The latter is more interesting, especially given the recently discovered vulnerabilities in Apple operating systems.
Again, let’s try to step into the attacker's shoes and recreate the attack distribution steps ourselves. This time we will use Ghidra, a tool that makes on-disk binary modifications easy.
To get started, let’s start with importing the binary:
In the first phase we have found (and in the second phase, confirmed) the address of the function responsible for the message self-destruct logic:0x9FC0
. The next step is to go to0x9FC0
address and patch the instruction:
This patch makes the changes that we have done during the second phase permanent.
After the patch the function will look like this:
Save the resulting binary to make the patch permanent and reusable.
To distribute the resulting IPA through Trollstore it is enough to resign it and put it online.
Automation
Phase | Attack Automation |
Goal | Perform the required application modifications automatically on subsequent versions of the same application. |
Tools and Methods | Search and replace. E.g. grep + sed + xxd. |
After we have uploaded the modified application and made it available to the public, the story is not yet over. New versions of the application may come out, and the old versions may stop working. To keep up with the version changes, we would have to repeat the above process for every version released.
The final phase is to automate these changes so that you don’t have to repeat them for every version of the application.

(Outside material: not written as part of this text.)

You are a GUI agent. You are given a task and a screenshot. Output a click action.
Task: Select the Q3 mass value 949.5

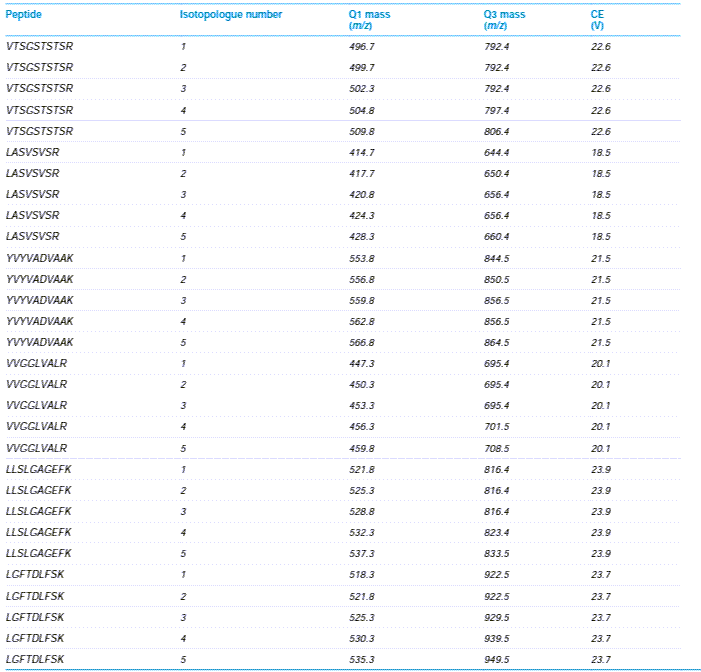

Automated patching techniques may vary depending on the nature of the information being patched. In this example, let’s use the simplest possible way to patch — find the relevant instruction code bytes in the application and replace them with the new instruction code.
We are patching the first instruction in the function:
FF 43 03 D1 = sub sp, sp, #0xd0
With:
C0 03 5F D6 = ret
However, if we implement the patch to just switch this four-byte sequence, it might target extra places in the code and render the application unusable. To mitigate this problem, let’s take some more context from the function we intend to modify.
Before:
FF 43 03 D1 FA 67 08 A9 F8 5F 09 A9 F6 57 0A A9 F4 4F 0B A9 FD 7B 0C A9 FD 03 03 91
After:
C0 03 5F D6 FA 67 08 A9 F8 5F 09 A9 F6 57 0A A9 F4 4F 0B A9 FD 7B 0C A9 FD 03 03 91
This modification relies on the assumption that the function byte signature will not change very often, thus saving us time on finding and patching it every time.
The most trivial binary patching automation can be achieved with hexdump | sed | xxd. In the real-world scenario, a better choice would be a custom-developed patching utility that combines automated patching, assumptions checking, and error reporting.
Conclusion
The steps outlined in part one of this series provide a practical framework that shows the work required to implement an attack.
We demonstrated that the effort to execute all four steps on a simple unprotected application is very low, and the professional knowledge and skills required to go through the process are few. In a real-world scenario, an attack can take several hours to many months depending on the application complexity and the security solutions implemented.
Protecting your application will raise the bar for the attackers and significantly increase the skills and effort required to reverse engineer.